PROMPT: The expected response is an exact repetition of every record, with images excluded.

##########

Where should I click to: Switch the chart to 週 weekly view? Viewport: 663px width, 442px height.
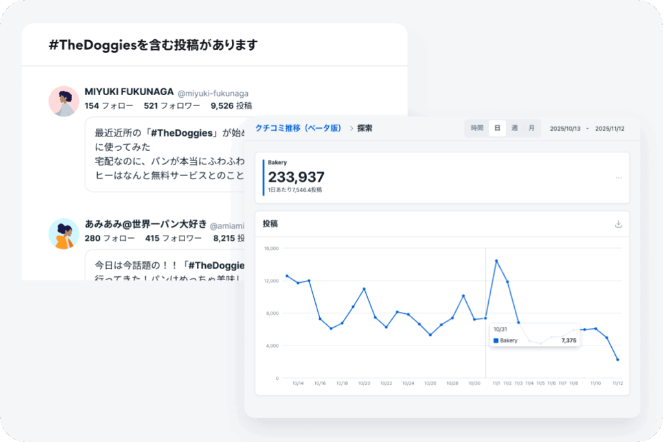tap(514, 128)
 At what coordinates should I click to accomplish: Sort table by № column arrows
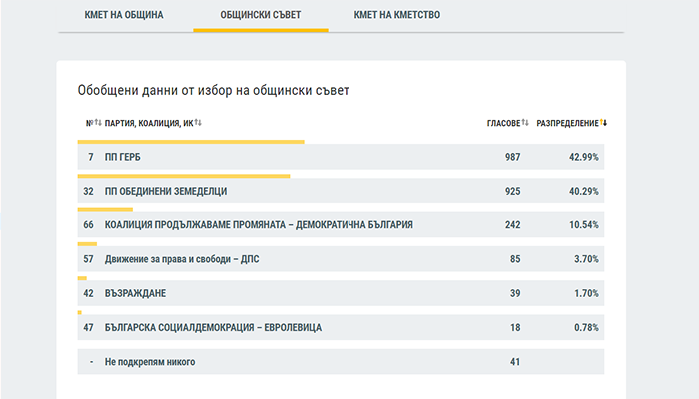pyautogui.click(x=98, y=122)
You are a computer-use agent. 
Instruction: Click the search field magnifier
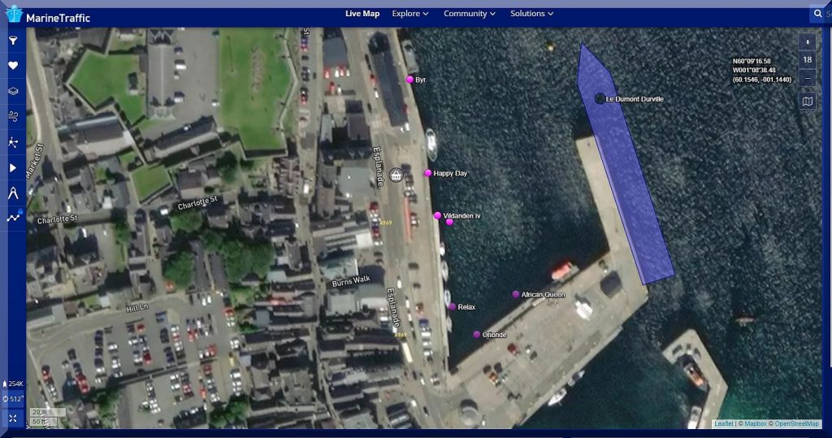pyautogui.click(x=817, y=14)
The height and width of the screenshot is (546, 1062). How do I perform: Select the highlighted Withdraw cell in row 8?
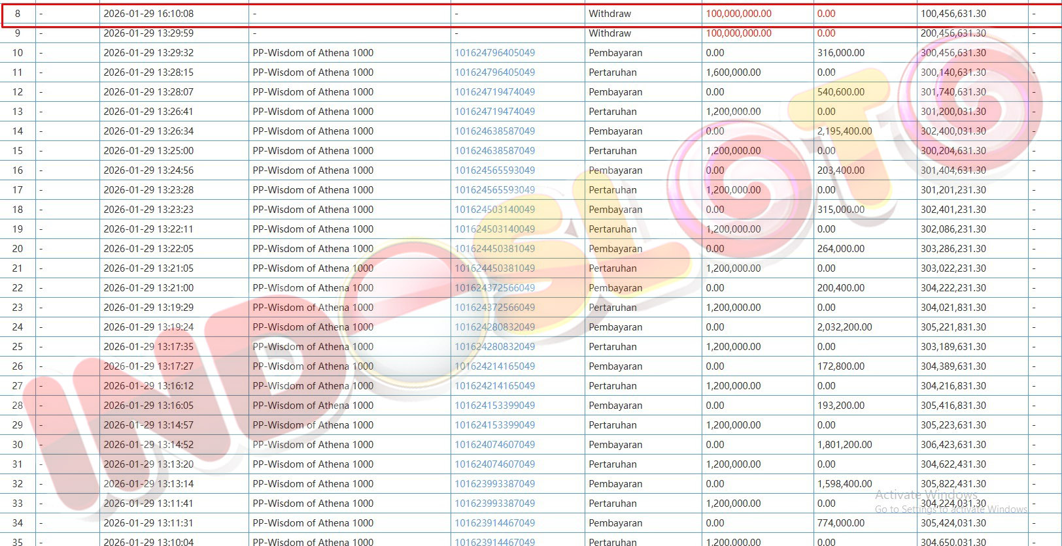click(x=609, y=14)
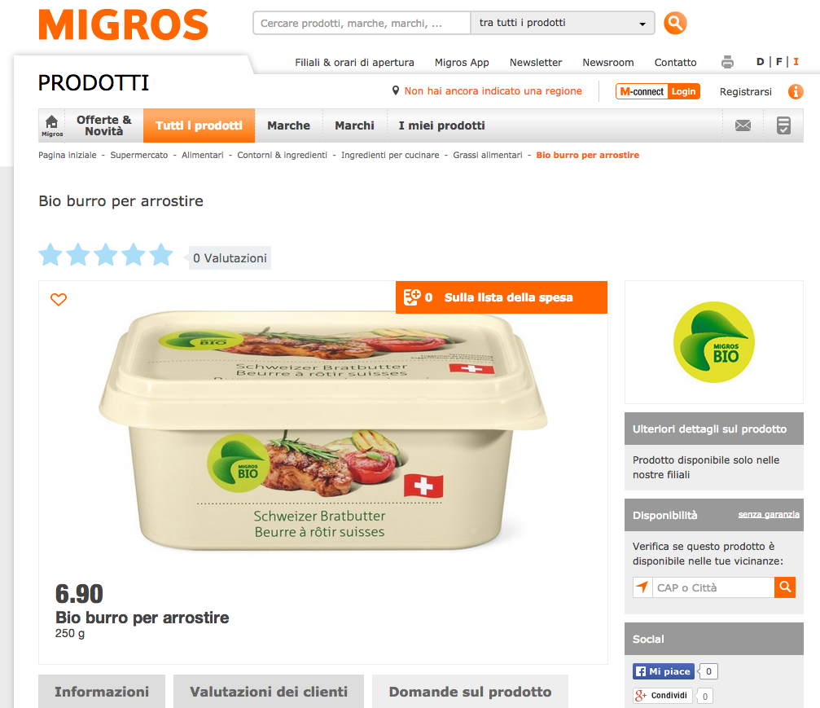Focus the CAP o Città input field
This screenshot has height=708, width=820.
[713, 587]
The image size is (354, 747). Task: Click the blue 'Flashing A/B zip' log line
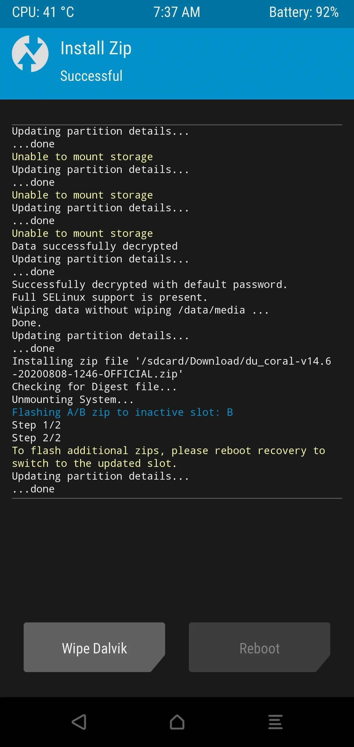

##########

RESULT OF THE EXERCISE:
Where should I click to: Switch the chart to 週 weekly view? Viewport: 663px width, 442px height.
tap(514, 128)
 At what coordinates should I click to accomplish: Sort table by № column arrows
pyautogui.click(x=98, y=122)
You are a computer-use agent. 
Instruction: Click the search field magnifier
pyautogui.click(x=817, y=14)
The height and width of the screenshot is (546, 1062). How do I perform: Select the highlighted Withdraw cell in row 8?
click(x=609, y=14)
Focus the CAP o Città input field
This screenshot has height=708, width=820.
[713, 587]
The image size is (354, 747). Task: Click the blue 'Flashing A/B zip' log line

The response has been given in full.